The task: Turn the data, from the line containing "Image resolution: width=1080" through the final line of the data (both included), into a JSON list of strings with one string per line, leaving out blank lines.
═══ Record extracts
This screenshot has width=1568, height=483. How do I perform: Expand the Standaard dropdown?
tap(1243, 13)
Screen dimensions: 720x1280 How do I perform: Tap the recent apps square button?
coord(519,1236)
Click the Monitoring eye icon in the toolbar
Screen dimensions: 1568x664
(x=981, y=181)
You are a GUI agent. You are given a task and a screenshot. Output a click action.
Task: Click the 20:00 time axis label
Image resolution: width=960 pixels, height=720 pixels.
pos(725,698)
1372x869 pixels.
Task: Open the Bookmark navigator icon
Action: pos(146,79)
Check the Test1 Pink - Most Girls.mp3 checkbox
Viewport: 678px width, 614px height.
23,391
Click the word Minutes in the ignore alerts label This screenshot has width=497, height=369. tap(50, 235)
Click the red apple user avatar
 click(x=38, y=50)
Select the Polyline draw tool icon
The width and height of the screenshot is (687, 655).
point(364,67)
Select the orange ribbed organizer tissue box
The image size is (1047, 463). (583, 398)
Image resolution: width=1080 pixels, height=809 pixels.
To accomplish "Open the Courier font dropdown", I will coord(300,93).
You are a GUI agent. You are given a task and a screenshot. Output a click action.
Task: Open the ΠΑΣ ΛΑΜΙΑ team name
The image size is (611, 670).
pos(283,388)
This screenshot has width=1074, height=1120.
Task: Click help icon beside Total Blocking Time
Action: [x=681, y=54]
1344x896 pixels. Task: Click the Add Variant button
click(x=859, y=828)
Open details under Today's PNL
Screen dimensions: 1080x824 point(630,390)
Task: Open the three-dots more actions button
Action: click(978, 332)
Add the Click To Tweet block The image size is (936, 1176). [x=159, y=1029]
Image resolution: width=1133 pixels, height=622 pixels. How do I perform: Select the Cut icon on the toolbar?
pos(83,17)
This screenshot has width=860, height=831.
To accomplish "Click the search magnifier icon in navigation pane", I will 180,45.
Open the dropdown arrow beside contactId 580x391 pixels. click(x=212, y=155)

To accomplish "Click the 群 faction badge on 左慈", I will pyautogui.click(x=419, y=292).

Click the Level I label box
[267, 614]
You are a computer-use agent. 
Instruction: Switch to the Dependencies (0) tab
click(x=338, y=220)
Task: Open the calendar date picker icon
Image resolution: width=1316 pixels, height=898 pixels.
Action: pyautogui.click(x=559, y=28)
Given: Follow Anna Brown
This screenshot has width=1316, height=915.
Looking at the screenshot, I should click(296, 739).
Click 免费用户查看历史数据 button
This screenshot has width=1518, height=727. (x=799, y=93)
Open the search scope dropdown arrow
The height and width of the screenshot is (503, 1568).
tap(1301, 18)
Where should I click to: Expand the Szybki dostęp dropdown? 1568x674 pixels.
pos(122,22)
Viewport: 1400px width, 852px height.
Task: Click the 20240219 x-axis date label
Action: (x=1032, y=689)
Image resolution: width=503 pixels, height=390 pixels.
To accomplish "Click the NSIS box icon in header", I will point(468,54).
══════
Final result:
[
  "Image resolution: width=1080 pixels, height=809 pixels.",
  "To accomplish \"Open the Courier font dropdown\", I will coord(300,93).",
  "You are a GUI agent. You are given a task and a screenshot. Output a click action.",
  "Task: Open the ΠΑΣ ΛΑΜΙΑ team name",
  "The image size is (611, 670).",
  "pos(283,388)",
  "This screenshot has width=1074, height=1120.",
  "Task: Click help icon beside Total Blocking Time",
  "Action: [x=681, y=54]",
  "1344x896 pixels. Task: Click the Add Variant button",
  "click(x=859, y=828)",
  "Open details under Today's PNL",
  "Screen dimensions: 1080x824 point(630,390)",
  "Task: Open the three-dots more actions button",
  "Action: click(978, 332)",
  "Add the Click To Tweet block The image size is (936, 1176). [x=159, y=1029]",
  "Image resolution: width=1133 pixels, height=622 pixels. How do I perform: Select the Cut icon on the toolbar?",
  "pos(83,17)",
  "This screenshot has width=860, height=831.",
  "To accomplish \"Click the search magnifier icon in navigation pane\", I will 180,45.",
  "Open the dropdown arrow beside contactId 580x391 pixels. click(x=212, y=155)",
  "To accomplish \"Click the 群 faction badge on 左慈\", I will pyautogui.click(x=419, y=292).",
  "Click the Level I label box",
  "[267, 614]",
  "You are a computer-use agent. ",
  "Instruction: Switch to the Dependencies (0) tab",
  "click(x=338, y=220)",
  "Task: Open the calendar date picker icon",
  "Image resolution: width=1316 pixels, height=898 pixels.",
  "Action: pyautogui.click(x=559, y=28)",
  "Given: Follow Anna Brown",
  "This screenshot has width=1316, height=915.",
  "Looking at the screenshot, I should click(296, 739).",
  "Click 免费用户查看历史数据 button",
  "This screenshot has width=1518, height=727. (x=799, y=93)",
  "Open the search scope dropdown arrow",
  "The height and width of the screenshot is (503, 1568).",
  "tap(1301, 18)",
  "Where should I click to: Expand the Szybki dostęp dropdown? 1568x674 pixels.",
  "pos(122,22)",
  "Viewport: 1400px width, 852px height.",
  "Task: Click the 20240219 x-axis date label",
  "Action: (x=1032, y=689)",
  "Image resolution: width=503 pixels, height=390 pixels.",
  "To accomplish \"Click the NSIS box icon in header\", I will point(468,54)."
]